By Fleet Management Weekly Staff
May 6, 2026
Editor’s Note: At the recent NAFA I&E conference, Lori Olson, Geotab’s Signature Advisor for Data-Driven Decision Making, presented “Human After All: Navigating Disruption with a Human Touch,” detailing how today’s leaders are addressing evolving vehicle designs, integrating in-cab technology, leveraging AI, and preparing for an autonomous future—all while keeping the human element front and center. Here is a summary of Lori’s insights on the strategic application of data and AI in fleet operations, along with the opportunities and challenges for fleet management over the next decade.
Artificial Intelligence (AI) is rapidly becoming one of the most valuable tools for fleet operations managers. From predictive maintenance and route optimization to automated reporting and EV charging strategies, AI can process data at speeds no human team can match. But as many fleets are learning, better technology does not automatically lead to better outcomes. The real opportunity lies in combining AI’s efficiency with human judgment, empathy, and experience.
That message emerged clearly in a recent presentation by fleet professionals discussing how organizations can “navigate disruption with a human touch.” Their takeaway was direct: AI should handle the heavy lifting, while people focus on decisions, relationships, and exceptions. For fleet managers under pressure to improve uptime, control costs, and support drivers, that balance may be the most important leadership skill of the next decade.
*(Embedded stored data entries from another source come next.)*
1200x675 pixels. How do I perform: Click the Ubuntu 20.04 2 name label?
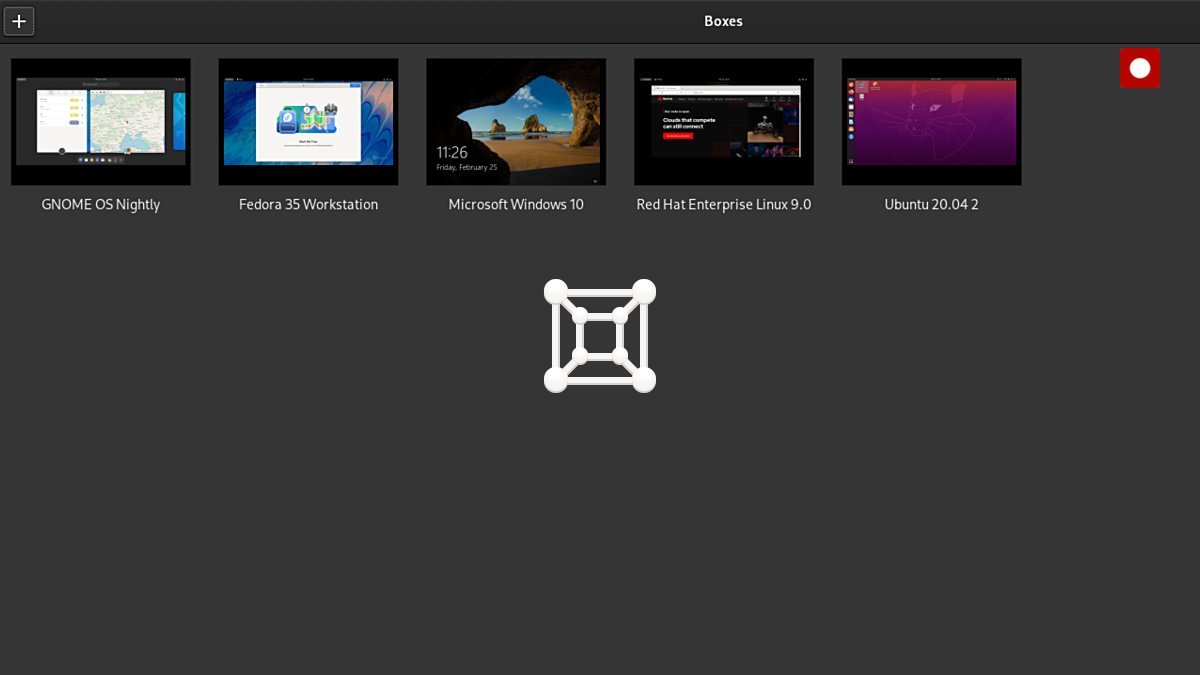click(931, 204)
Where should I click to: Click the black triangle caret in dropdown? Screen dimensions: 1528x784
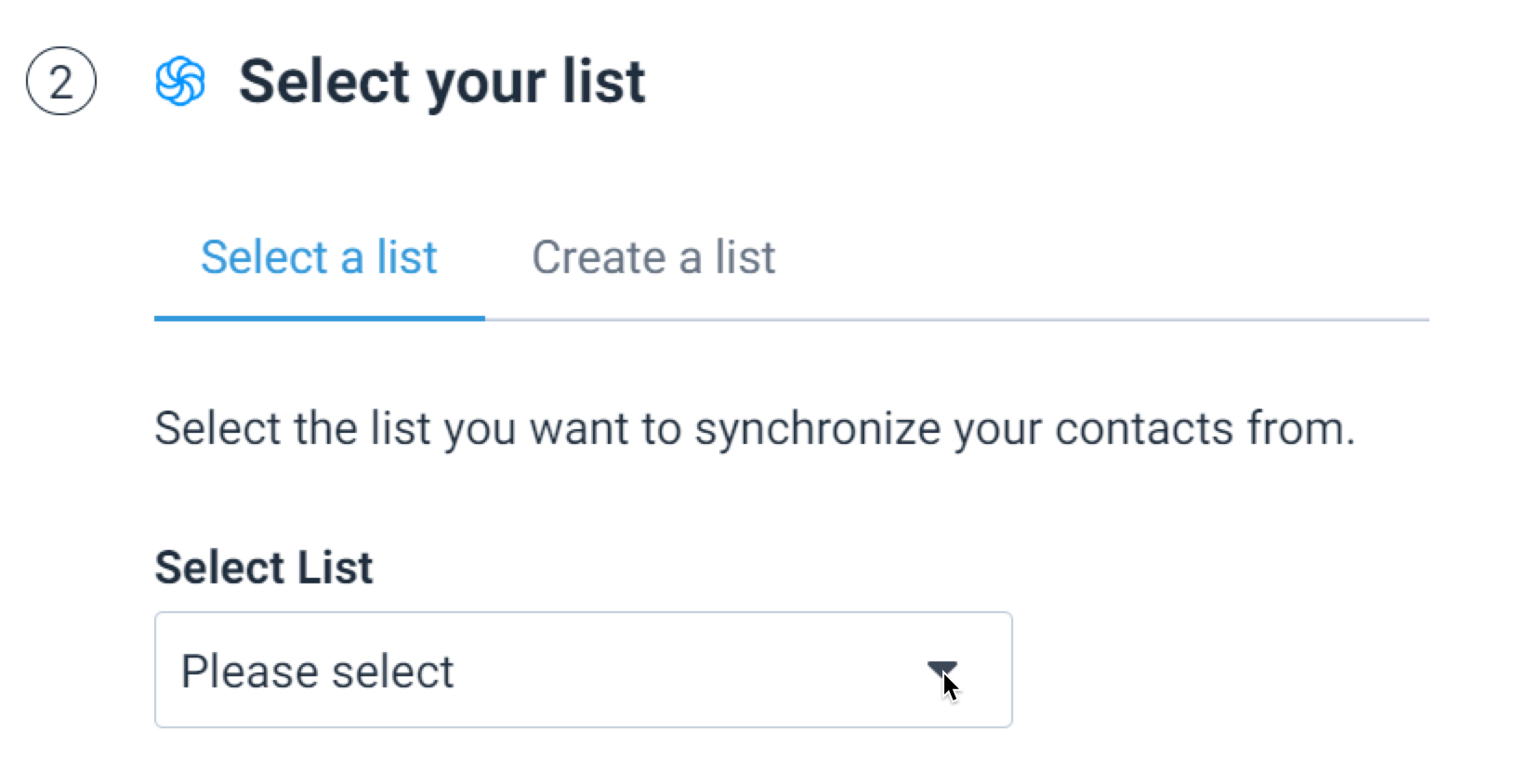click(942, 670)
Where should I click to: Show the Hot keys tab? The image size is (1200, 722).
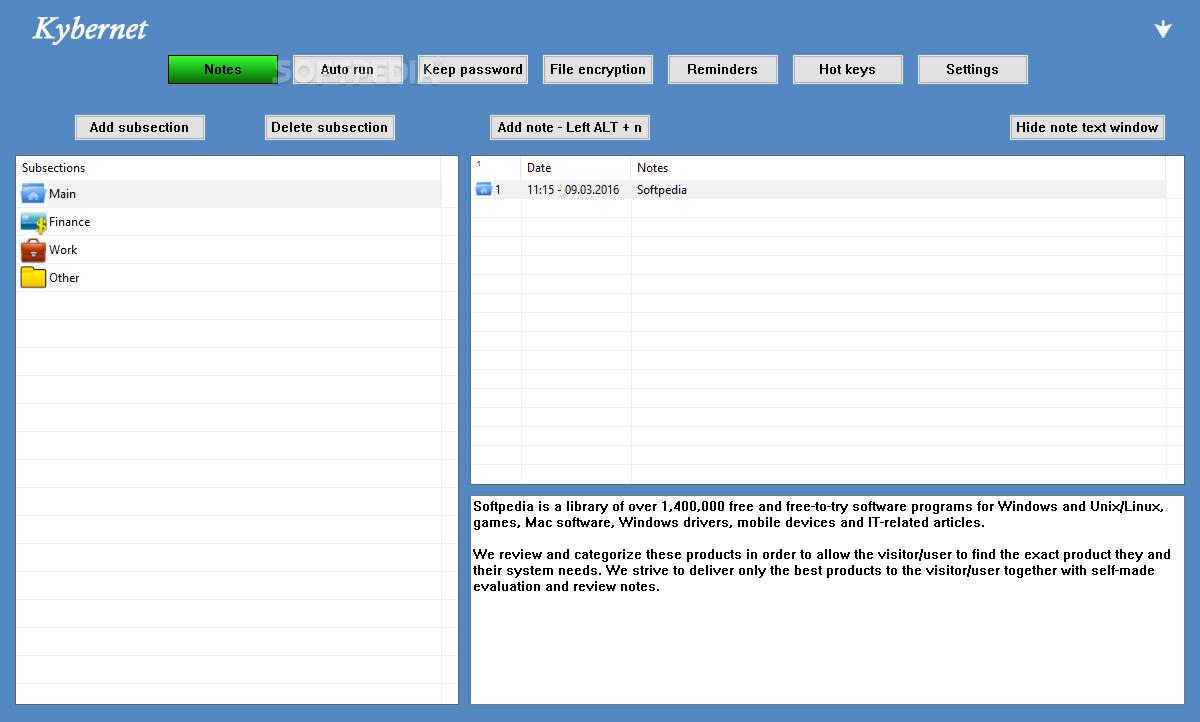pos(847,70)
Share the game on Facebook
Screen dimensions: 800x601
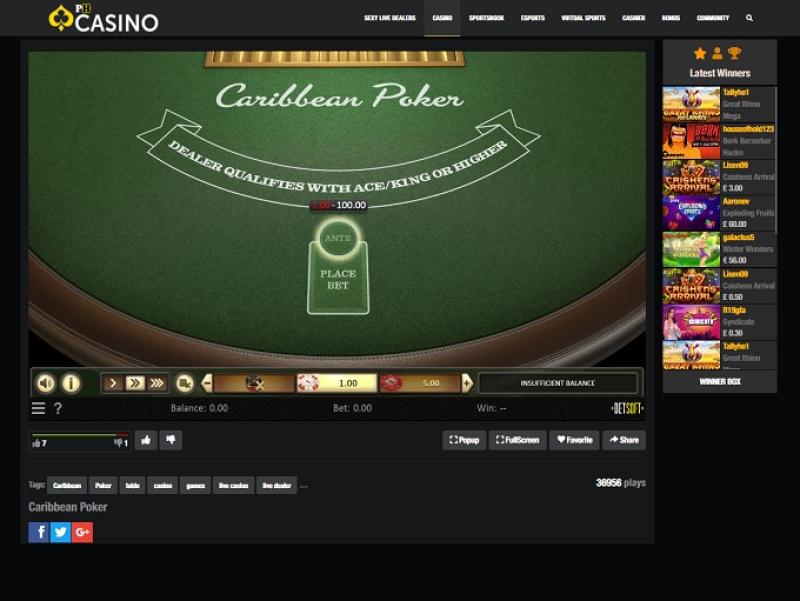pyautogui.click(x=38, y=532)
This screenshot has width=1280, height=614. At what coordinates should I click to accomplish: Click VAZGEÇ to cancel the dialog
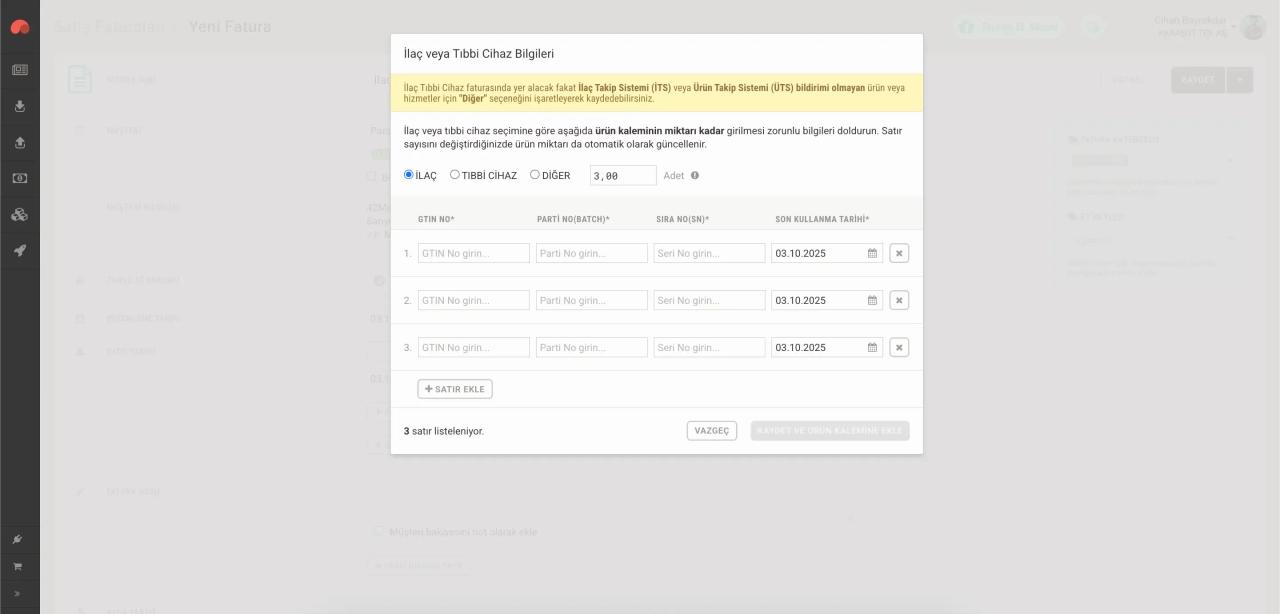click(712, 431)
Where AI Delivers Immediate Fleet Value
Most fleets already use forms of automation, whether they realize it or not. Telematics systems can trigger maintenance alerts before breakdowns occur. Routing platforms can assign the right technician to the right job faster than a dispatcher working manually. EV charging systems can optimize energy usage and even send power back to the grid during peak demand.
These are not futuristic ideas. They are now available and can save fleets substantial time and money. AI can also eliminate hours of manual spreadsheet work, simplify compliance reporting, and help managers identify trends buried in thousands of data points.
For operations managers, the practical value is simple: let machines process information so your people can spend more time solving problems.
Where Humans Still Matter Most
While AI excels at patterns and speed, it struggles with context. A dashboard may show a technician’s performance slipping, but it cannot recognize that the employee is dealing with a personal issue, burnout, or a training gap. A customer account may appear healthy on paper, while an experienced manager senses dissatisfaction building.
Those moments require human leadership. They require conversation, trust, intuition, and accountability.
Fleet operations have always depended on institutional knowledge—the dispatcher who knows which driver handles difficult routes best, the manager who senses morale issues before turnover rises, or the service leader who spots risk before metrics catch up. AI should enhance that knowledge, not replace it.
Don’t Let the Bot Run Too Far
One caution raised in the presentation was the danger of over-automation. Systems that create friction rather than service can quickly damage employee and customer confidence.
Many operations managers have already experienced it: automated phone trees, chatbots with no escalation path, or systems that technically function but fail to solve real problems.
The lesson for fleets is clear. Automation should improve access, not block it. If AI handles scheduling, service requests, maintenance approvals, or internal support, there must always be a clear path to a knowledgeable human when judgment or urgency is required.
Retooling Your Team for the Future
As AI takes over repetitive tasks, managers must redefine how team members create value. If routing becomes automated, dispatchers can shift toward exception management, customer communication, and productivity improvement. If reporting becomes automatic, analysts can spend more time interpreting trends and recommending action.
That transition requires leadership. Employees need training, reassurance, and a roadmap. If new tools are introduced without explanation, many workers will assume the technology is there to replace them.
Smart fleet leaders should communicate the opposite message: AI removes low-value work, allowing people to contribute at a higher level.
A Winning Model: Human + Machine
One example shared in the discussion came from competitive chess. When average players used mid-level computers effectively—and knew when to trust or override them—they outperformed elite players and elite machines working alone.
Fleet management will follow the same path.
The best-performing operations teams will not be those that rely only on instinct, nor those that blindly trust algorithms. They will be the fleets that combine technology with experienced people who know when to intervene, question outputs, and apply judgment.
What Fleet Managers Should Do Now
- Automate repetitive tasks first – reporting, reminders, scheduling, basic routing.
- Protect human decision points – escalations, customer issues, employee coaching, safety judgments.
- Train teams continuously – teach employees how to use AI as a tool, not fear it as a threat.
- Measure outcomes, not novelty – adopt technology that improves uptime, cost control, and service.
- Keep people visible – fleets still run on relationships, accountability, and trust.
Final Word
AI will continue to reshape fleet operations faster than many expected. But technology alone will not create resilient, high-performing fleets. The winners will be managers who use automation to free people for more valuable work—and who remember that the most important operating system in any fleet is still the human one.